To extract these flags without having to make your source code C++ or fight with including a ton of private headers, you can use something similar to the following, but please note: THIS IS SUPER FRAGILE.

This is probably not ABI-enforced anywhere, and any future version can change this without consequence. Bear that in mind, etc., etc.

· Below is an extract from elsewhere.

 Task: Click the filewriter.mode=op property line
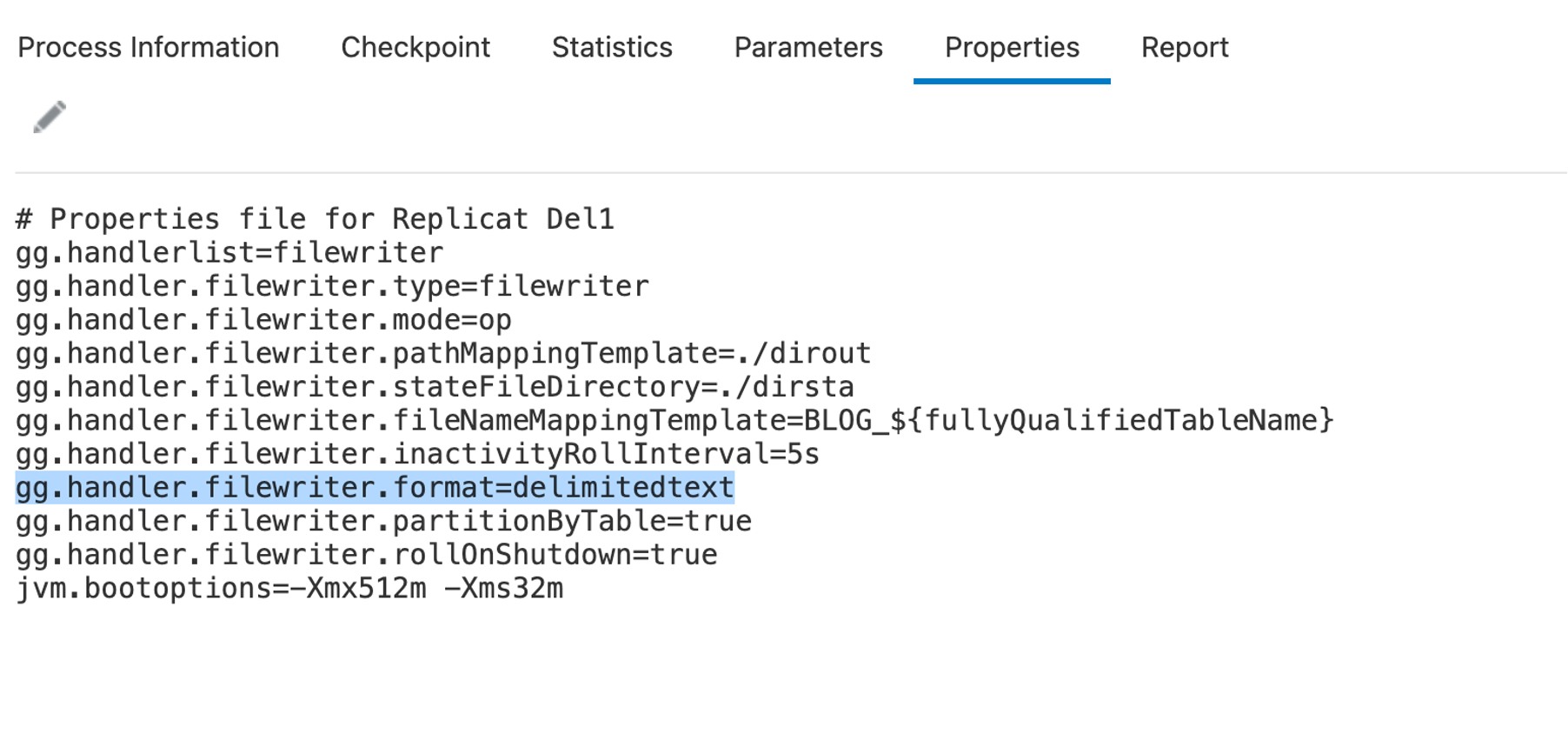pos(263,320)
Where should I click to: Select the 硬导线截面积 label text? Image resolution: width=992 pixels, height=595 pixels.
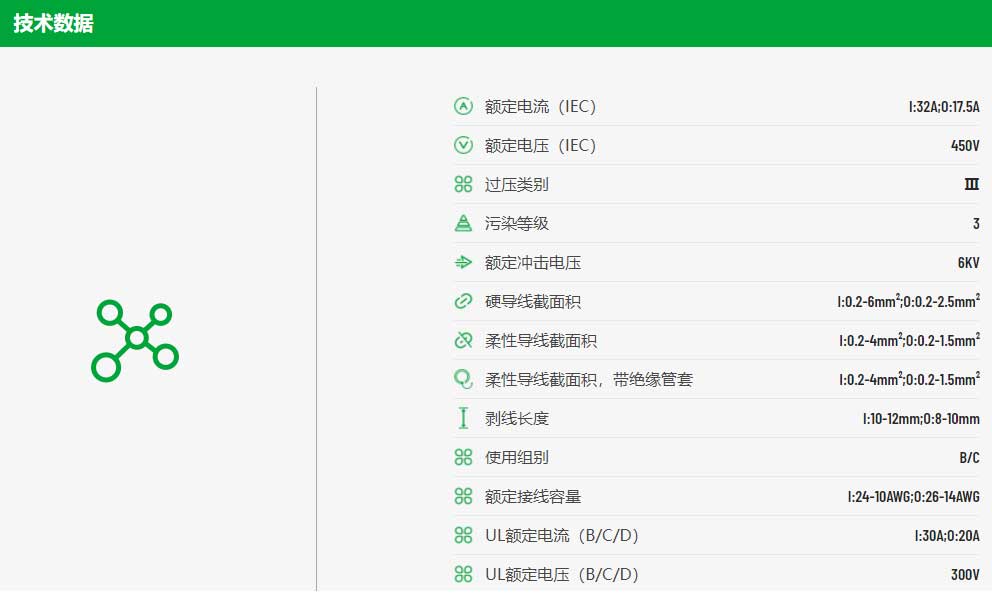[533, 302]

Without further ado, the crazy hack ensues:

#define FAST_IS_SWIFT         (1UL<<0)
#define FAST_HAS_DEFAULT_RR   (1UL<<1)
#define FAST_DATA_MASK        0xfffffffcUL

uintptr_t getClassBits(Class kls) {
#if __LP64__
    typedef uint32_t mask_t;
#else
    typedef uint16_t mask_t;
#endif

    return ((const struct {
        /* struct objc_class */
        Class isa;
        Class superclass;

        /* struct cache_t */
        void *bucket_t;
        mask_t mask;
        mask_t occupied;

        /* struct class_data_bits_t */
        uintptr_t bits;
    } *) (__bridge const void *) kls)->bits;
}

This is recreating the structure format from objc-runtime-new.h, without all of the additional C++ overhead.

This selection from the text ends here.